SECTION 3. Representations and Warranties. Finance and Funding each hereby represents and warrants to the Buyer that it is in compliance with all the terms and provisions set forth in the Existing Repurchase Agreement on its part to be observed or performed, and that no Event of Default has occurred or is continuing, and each hereby confirms and reaffirms the representations and warranties contained in Section 11 of the Existing Repurchase Agreement.
SECTION 4. Limited Effect. Except as expressly amended and modified by this Amendment, the Existing Repurchase Agreement shall continue to be, and shall remain, in full force and effect in accordance with its terms.

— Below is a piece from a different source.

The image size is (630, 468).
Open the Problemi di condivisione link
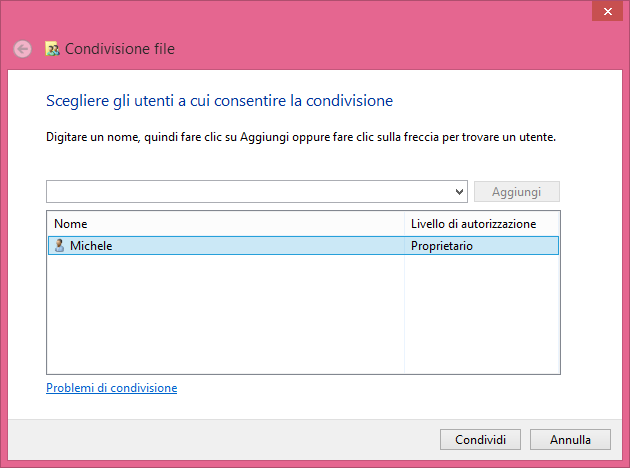[x=111, y=388]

SECTION 5. Fees. Finance and Funding agree to pay as and when billed by the Buyer all of the reasonable fees, disbursements and expenses of counsel to the Buyer in connection with the development, preparation and execution of, this Amendment or any other documents prepared in connection herewith and receipt of payment thereof shall be a condition precedent to the Buyer entering into any Transaction pursuant hereto.
SECTION 6. Confidentiality. The parties hereto acknowledge that this Amendment, the Existing Repurchase Agreement, and all drafts thereof, documents relating thereto and transactions contemplated thereby are confidential in nature and the Sellers agree that, unless otherwise directed by a court of competent jurisdiction, they shall limit the distribution of such documents and the discussion of such transactions to such of its officers, employees, attorneys, accountants and agents as is required in order to fulfill its obligations under such documents and with respect to such transactions.
SECTION 7. GOVERNING LAW. THIS AMENDMENT SHALL BE CONSTRUED IN ACCORDANCE WITH THE LAWS OF THE STATE OF NEW YORK, AND THE OBLIGATIONS, RIGHTS AND REMEDIES OF THE PARTIES HEREUNDER SHALL BE DETERMINED IN ACCORDANCE WITH SUCH LAWS.
SECTION 8. Counterparts. This Amendment may be executed in one or more counterparts and by different parties hereto on separate counterparts, each of which, when so executed, shall constitute one and the same agreement.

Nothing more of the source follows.